Essas medidas também evitam o efeito sanfona, quando o paciente recupera o peso perdido depois de alguns meses de tratamento.

Certos quadros necessitam, também, de medicamentos ou cirurgia bariátrica.

Remédios para emagrecer

Dependendo do caso, podem ser indicados fármacos que ajudam a perder peso, a exemplo de sibutramina, orlistate e da combinação naltrexona e bupropiona, todos administrados por via oral.

Também podem ser utilizadas canetas emagrecedoras contendo semaglutida (princípio ativo do Wegovy e Ozempic), tirzepatida (presente no Mounjaro) ou liraglutida (contida no Saxenda e Olire).

Lembrando que todos os remédios só devem ser usados sob prescrição médica.

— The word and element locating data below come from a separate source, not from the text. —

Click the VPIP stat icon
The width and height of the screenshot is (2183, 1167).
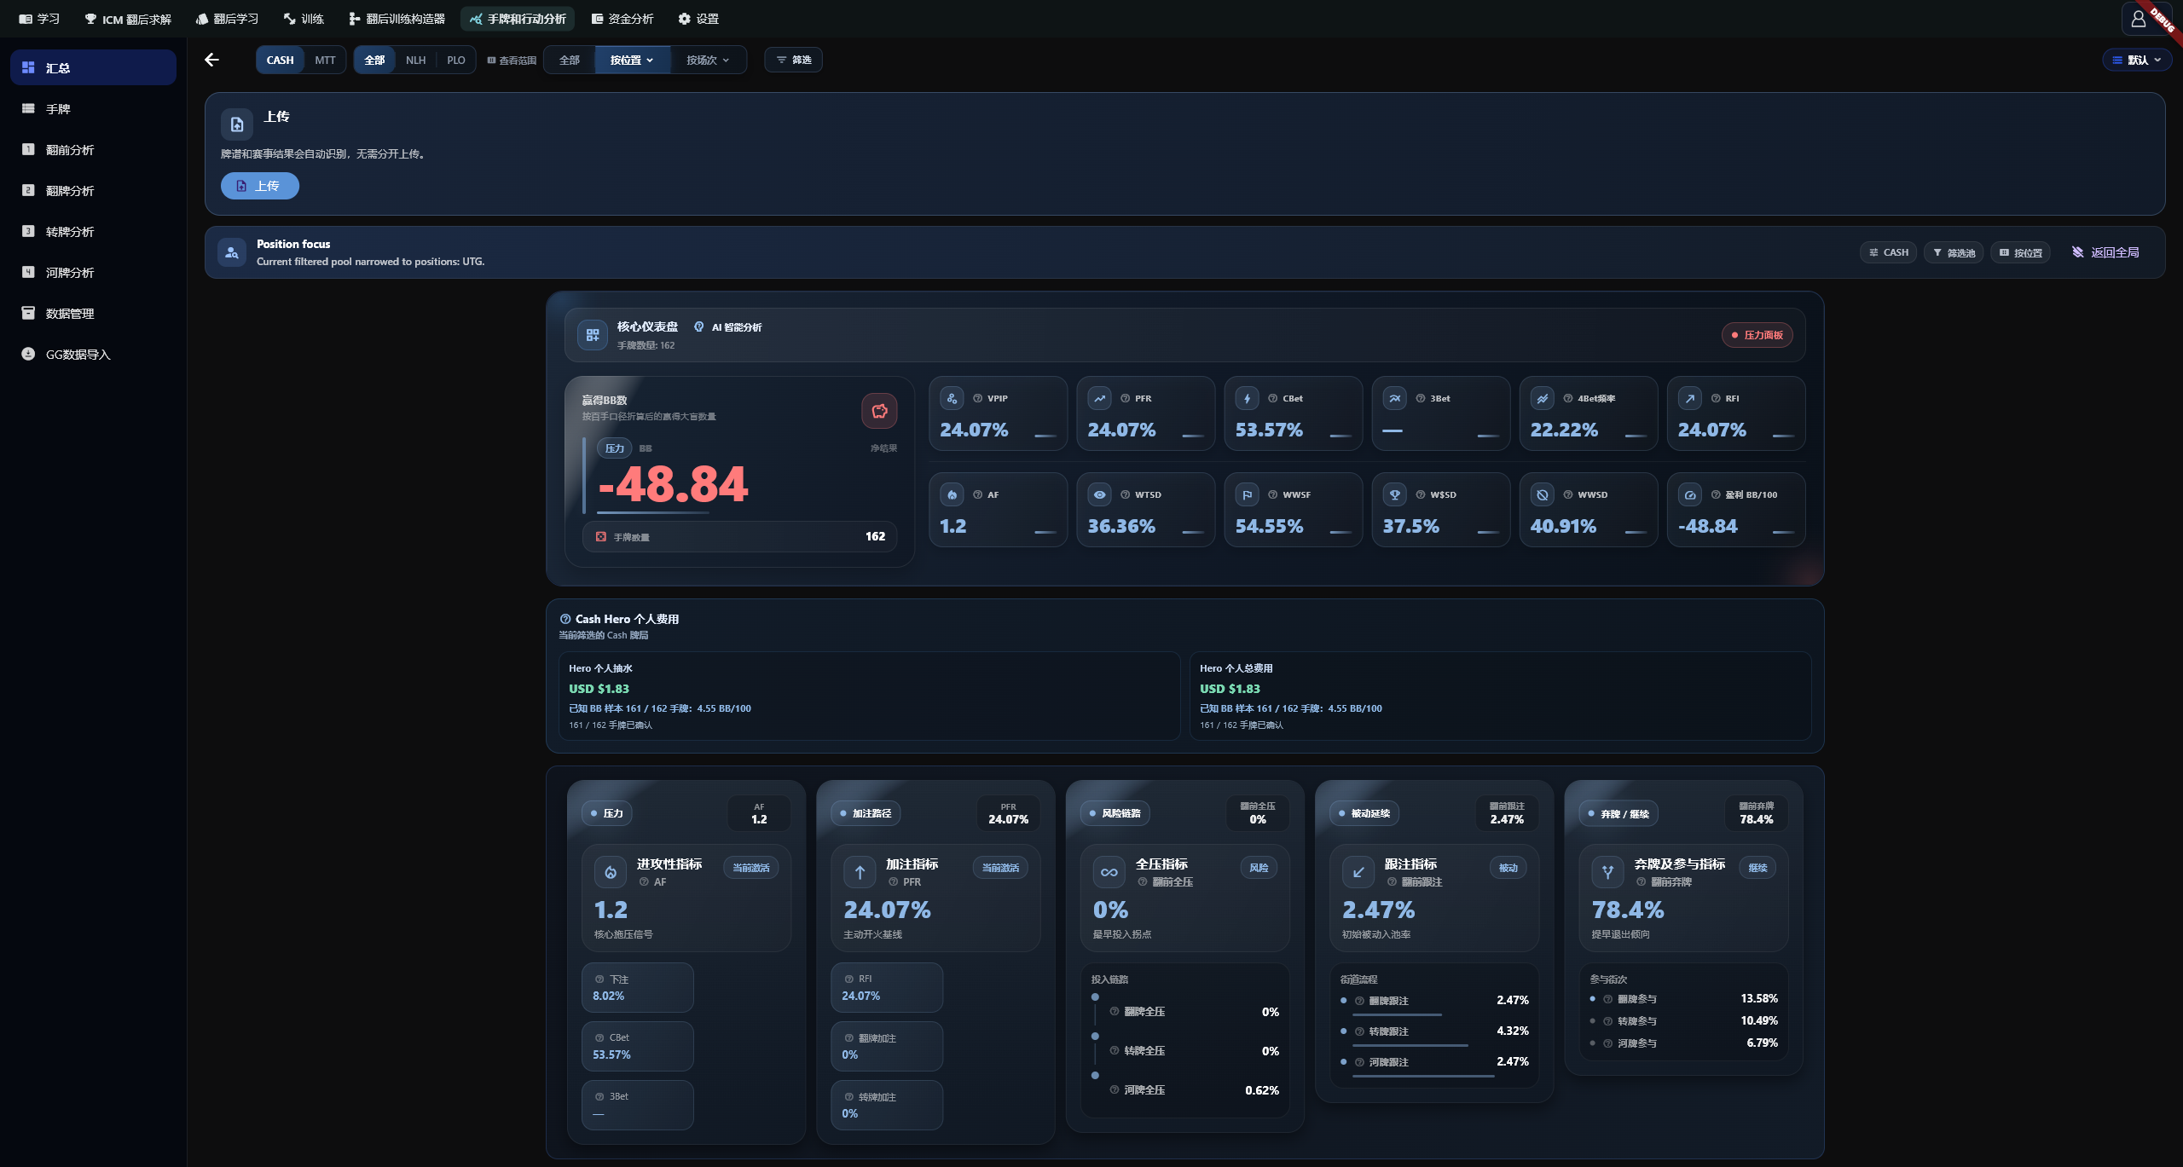pyautogui.click(x=952, y=398)
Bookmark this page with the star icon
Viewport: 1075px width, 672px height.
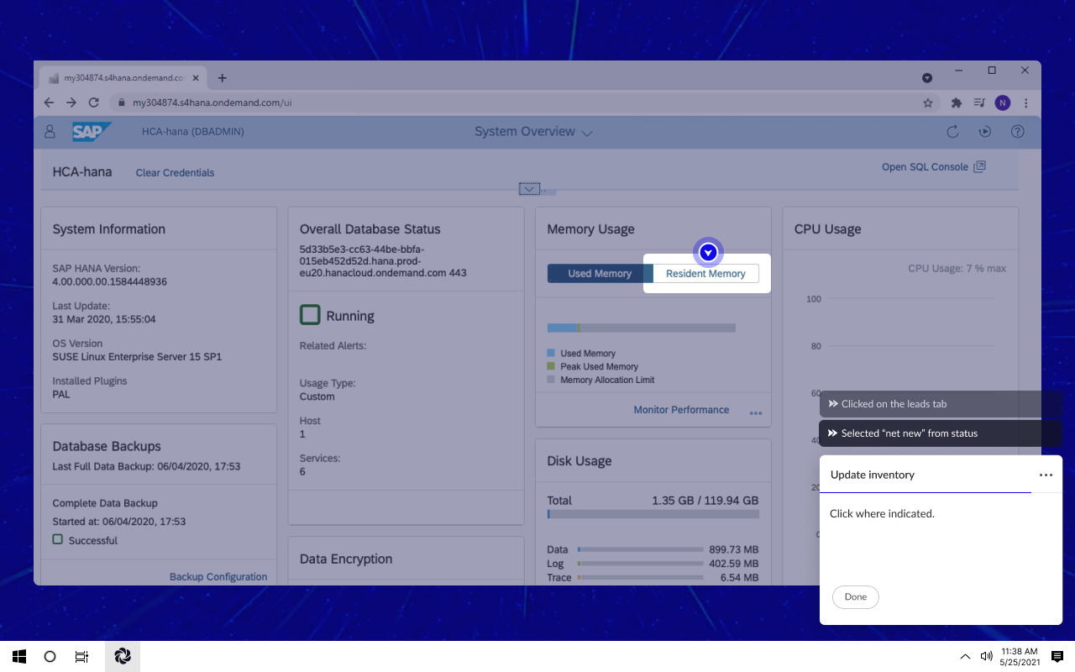pos(928,102)
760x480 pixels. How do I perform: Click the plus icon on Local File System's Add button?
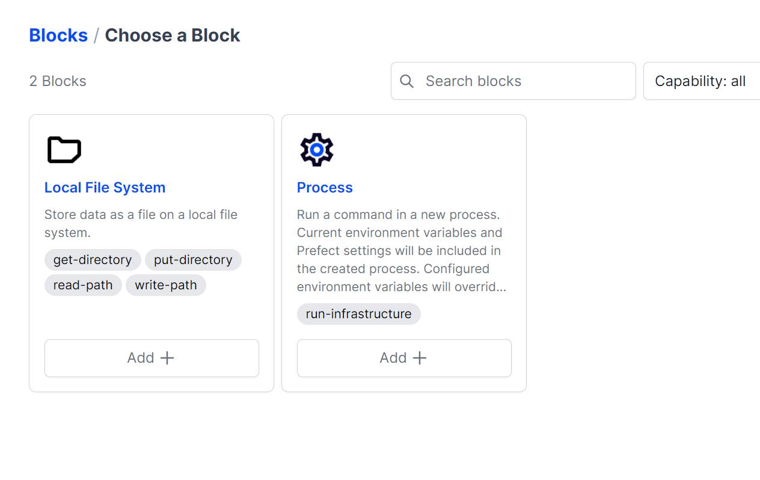tap(167, 357)
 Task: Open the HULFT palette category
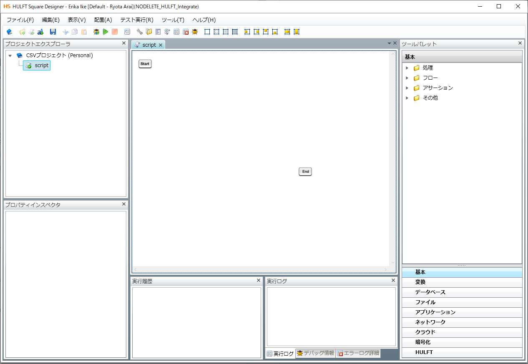424,352
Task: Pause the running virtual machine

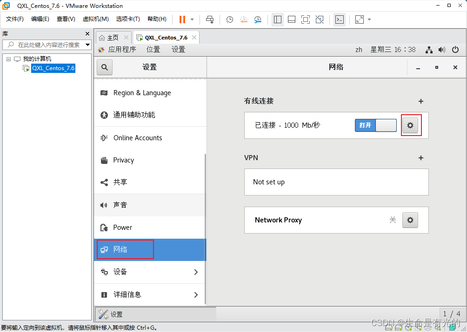Action: coord(182,20)
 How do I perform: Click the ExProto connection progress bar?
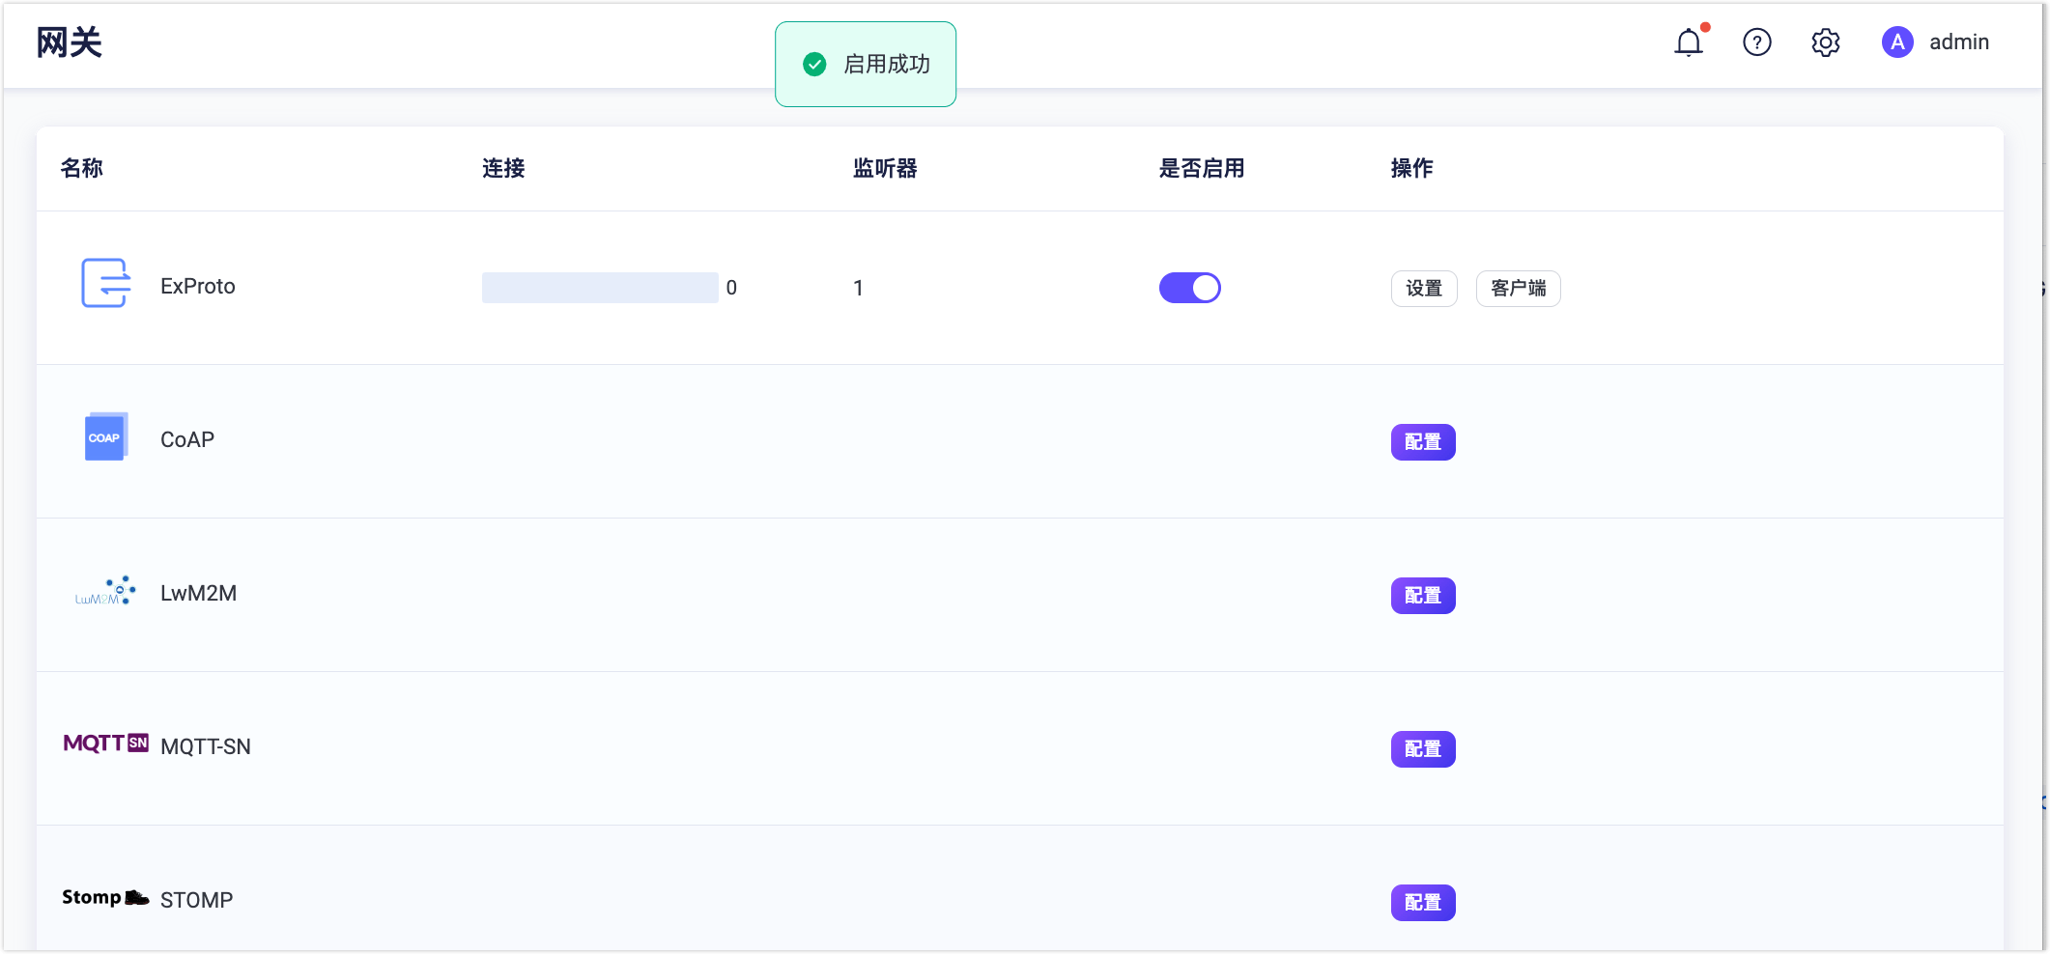tap(599, 287)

Quando a obesidade se torna perigosa?

Qualquer grau de obesidade é perigoso para a saúde, pois aumenta o risco de doenças metabólicas, cardiovasculares e até câncer.

Porém, é importante ligar o sinal de alerta na etapa de sobrepeso, quando o IMC está entre 25 e 29,9 kg/m2 e ainda é possível prevenir a obesidade.

Qual médico trata obesidade?

Geralmente, a doença é diagnosticada e tratada a partir da consulta com endocrinologista, que é o especialista em distúrbios metabólicos.

Também é possível contar com o suporte do médico nutrologista, especializado no papel da alimentação e nutrientes no organismo.

Nutricionista, educador físico e psicólogo são outros profissionais de saúde que podem compor a equipe multidisciplinar para tratamento da obesidade.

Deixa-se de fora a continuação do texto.